Eine österreichische Behörde hat einem Medienbericht zufolge den Asylantrag eines Irakers abgelehnt, weil er sich zu "mädchenhaft" verhalten hat. Der Mann hätte zur Begründung seines Asylantrags angegeben, schwul zu sein, berichtete die österreichische Tageszeitung Kurier. In dem Ablehnungsbescheid hieß es, der 27-Jährige habe sich eines "stereotypischen, jedenfalls überzogenen 'mädchenhaften' Verhaltens" bedient. Dies habe "aufgesetzt" auf die Behörde in der Steiermark gewirkt. Der Mann ist Berichten zufolge ein aktives Mitglied der Homosexuellenszene in Österreich. Er kann die Entscheidung anfechten.

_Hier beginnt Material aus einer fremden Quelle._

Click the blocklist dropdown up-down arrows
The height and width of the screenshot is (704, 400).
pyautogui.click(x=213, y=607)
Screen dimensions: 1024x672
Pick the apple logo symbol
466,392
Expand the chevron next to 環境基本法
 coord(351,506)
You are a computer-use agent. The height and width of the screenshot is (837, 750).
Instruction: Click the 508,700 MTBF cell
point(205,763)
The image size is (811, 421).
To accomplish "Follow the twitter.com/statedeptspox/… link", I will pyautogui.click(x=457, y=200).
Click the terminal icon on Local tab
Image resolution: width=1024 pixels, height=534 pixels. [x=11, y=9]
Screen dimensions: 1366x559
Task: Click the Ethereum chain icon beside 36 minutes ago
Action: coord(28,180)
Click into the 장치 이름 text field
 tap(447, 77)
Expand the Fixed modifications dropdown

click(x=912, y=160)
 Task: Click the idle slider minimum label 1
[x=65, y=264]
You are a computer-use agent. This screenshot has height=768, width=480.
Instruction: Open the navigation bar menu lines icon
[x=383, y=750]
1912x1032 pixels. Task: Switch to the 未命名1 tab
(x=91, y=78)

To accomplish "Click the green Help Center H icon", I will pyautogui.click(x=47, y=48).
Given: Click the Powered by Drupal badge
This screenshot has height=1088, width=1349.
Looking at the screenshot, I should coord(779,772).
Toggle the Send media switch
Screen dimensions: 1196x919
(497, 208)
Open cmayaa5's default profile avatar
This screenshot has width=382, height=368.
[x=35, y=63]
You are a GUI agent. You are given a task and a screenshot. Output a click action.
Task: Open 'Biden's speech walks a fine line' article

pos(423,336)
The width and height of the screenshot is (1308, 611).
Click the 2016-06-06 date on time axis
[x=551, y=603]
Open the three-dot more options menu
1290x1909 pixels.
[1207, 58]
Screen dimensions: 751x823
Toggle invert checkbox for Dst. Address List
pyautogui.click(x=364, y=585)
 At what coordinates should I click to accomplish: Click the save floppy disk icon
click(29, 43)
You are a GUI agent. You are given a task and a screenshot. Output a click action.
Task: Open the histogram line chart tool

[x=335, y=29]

Erst in der vergangenen Woche hatte ein ähnlicher Fall für Aufmerksamkeit gesorgt. "Weder Ihr Gang, Ihr Gehabe oder Ihre Bekleidung haben auch nur annähernd darauf hingedeutet, dass Sie homosexuell sein könnten", hatte das österreichische Wochenmagazin Falter aus dem Ablehnungsbescheid eines jungen Afghanen zitiert. Der dafür zuständige Beamte darf inzwischen nicht mehr über Asylanträge entscheiden, wie ein Sprecher des Innenministeriums angab.

Amnesty International kritisierte die österreichischen Behörden. Die Einschätzung von Asylanträgen bezeichnete die Menschenrechtsgruppe als "dubios" und forderte "professionelle und gerechte Verfahren". Der Ministeriumssprecher wies die Vorwürfe zurück und sagte, alle zuständigen Beamten seien dafür ausgebildet, Asylanträge zu beurteilen.